We compared the predicted ORFs from the de novo transcriptome of C. osculatum sp. D with both the predicted ORFs of the transcriptome of Anisakis pegreffii16 and the transcripts of A. simplex (sensu stricto)39. The reference transcriptome of A. simplex (s.s.) was produced with GffRead40, an open-source program to manipulate GFF and GTF format files. The identification and orthological grouping of all the proteins of the three species were performed using OrthoFinder (v. 2.5.5)41. This approach also served to assess the completeness of the assembly based on sequence similarity. OrthoFinder allows orthogroup detection, defined as a set of genes descended from a single gene of the last common ancestor within species groups42. The orthogroup detection demonstrated considerable overlap in transcript sequences in all three groups: A. pegreffii, A. simplex (s.s.) and C. osculatum sp. D. More than 20% (8348) of the transcripts identified as putative orthologs were shared between all three species (Fig. 7). We found that 15452 transcripts (36,9%) in A. pegreffii, 4049 transcripts (9,7%) in A. simplex (s.s.), and 3378 transcripts (8,1%) in C. osculatum sp. D were classified as species-specific. Thus, the marked level of sequence overlap observed between transcriptomes further validates the completeness and quality of the assembly presented in this study.

Fig. 7
figure 7

Venn diagram representing the number of species-specific and overlapping protein orthogroups between the three transcriptomes. The number of orthogroups were identified with OrthoFinder.

Data Records

All raw data generated in this project have been deposited in National Center for Biotechnology Information Sequence Read Archive (NCBI SRA, PRJNA934921)43. The de novo transcriptome assembly resource was deposited on figshare (Table 2) and NCBI (GKNQ00000000)42 after Foreign Contamination Screen (FCS). All files produced in the transcriptome assembly and annotation were deposited in the figshare archive (Table 2).

Technical Validation

The data quality was assessed using FastQC, pre and post trimming analysis. In the FastQC results, the average quality scores at every base position exceeded the threshold of 35 (Image file 1, Table 2). Validation of the transcriptome assembly was performed using two validation tools: BUSCO and TransRate. The results of validation processes are presented in Table 3. BUSCO analysis was performed on three databases: Nematoda, Metazoa and Eukariota. The details of BUSCO are listed in Table 4. Complete (C), Missing (M) and Fragmented (F) genes are plotted in Figure 2. An additional validation assessment was performed by mapping the clipped reads against the de novo assembled transcriptome of C. osculatum sp. D using the HISAT2 tool (Fig. 3). To further assess the quality of transcriptome assembly, the number of full-length assembled transcripts was evaluated44. The outcomes reveal a total of 5188 proteins, which exhibit coverage exceeding 90% of their respective protein lengths. The final transcriptome (unigenes) after contamination screening comprised a total of 43,673 transcripts and an N50 of 1867 bp. The BUSCO evaluation attested a completeness over 80% for each database interrogated.
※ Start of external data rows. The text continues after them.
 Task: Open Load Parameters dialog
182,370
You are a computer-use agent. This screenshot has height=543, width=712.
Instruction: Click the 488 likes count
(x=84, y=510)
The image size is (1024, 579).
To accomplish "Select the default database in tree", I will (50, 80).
Quality control of annotation

Functional annotation of the transcriptome was accomplished by DIAMOND and EggNOG. The application of DIAMOND for annotation purposes led to the identification of 20,655 predicted ORFs (for BLASTX analyses) and 17,236 predicted ORFs (for BLASTP analyses) shared between the three databases used: Nr, SwissProt and TrEMBL. Finally, from the EggNOG analysis, we obtained COG (Cluster of Orthologous Groups) annotations and KEGG (Kyoto Encyclopedia of Genes and Genomes) annotations for 16,968 ORFs, representing 45,9% of the total.